> **Request**
Put everything from the start of the records down to the line containing "Terms of service (695, 1297)" into a JSON list of strings, one string per line, with blank lines and pictures left out.

----------

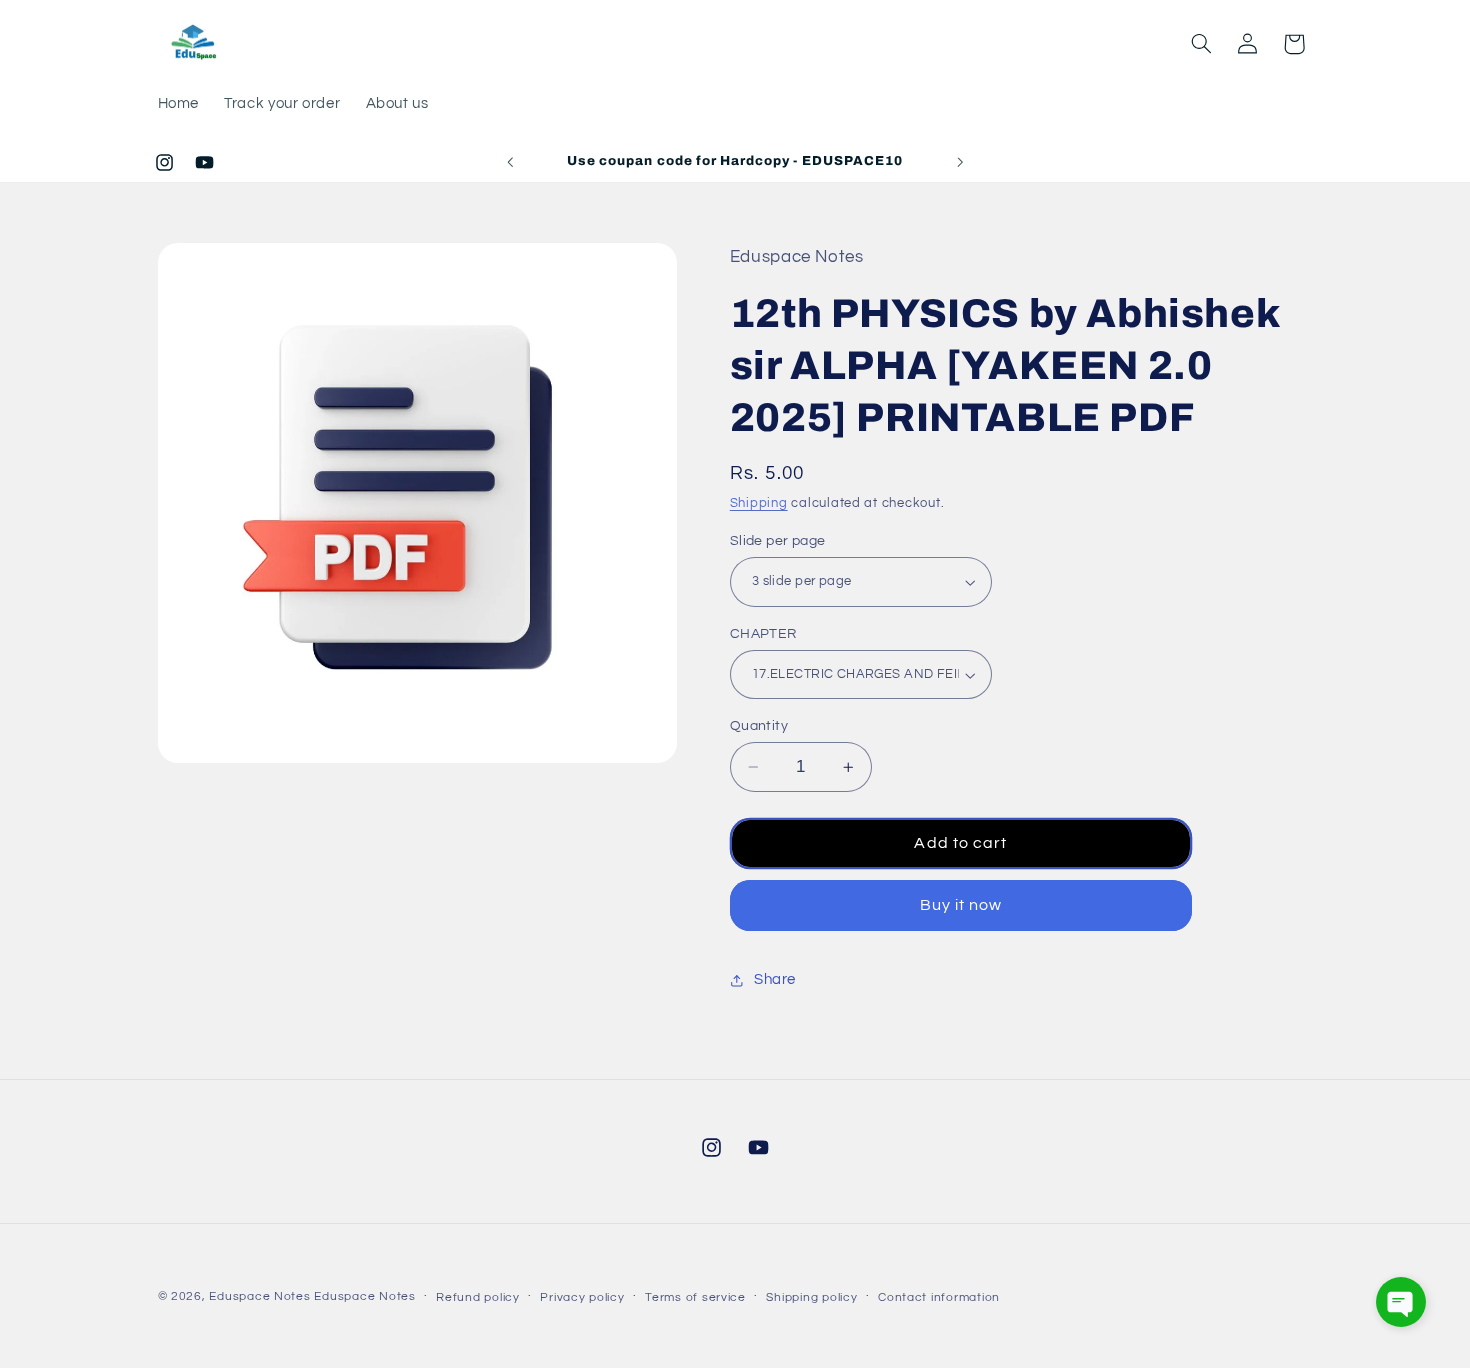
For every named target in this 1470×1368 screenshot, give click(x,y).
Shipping (759, 504)
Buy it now (961, 905)
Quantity (759, 726)
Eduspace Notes (259, 1296)
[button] (1201, 44)
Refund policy (478, 1297)
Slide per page (778, 541)
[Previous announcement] (510, 162)
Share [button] (775, 980)
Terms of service (695, 1297)
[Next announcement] (960, 162)
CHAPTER (763, 634)
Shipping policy (811, 1297)
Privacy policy (582, 1297)
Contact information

----------

> **Response to the exercise**
[
  "For every named target in this 1470×1368 screenshot, give click(x,y).",
  "Shipping (759, 504)",
  "Buy it now (961, 905)",
  "Quantity (759, 726)",
  "Eduspace Notes (259, 1296)",
  "[button] (1201, 44)",
  "Refund policy (478, 1297)",
  "Slide per page (778, 541)",
  "[Previous announcement] (510, 162)",
  "Share [button] (775, 980)",
  "Terms of service (695, 1297)"
]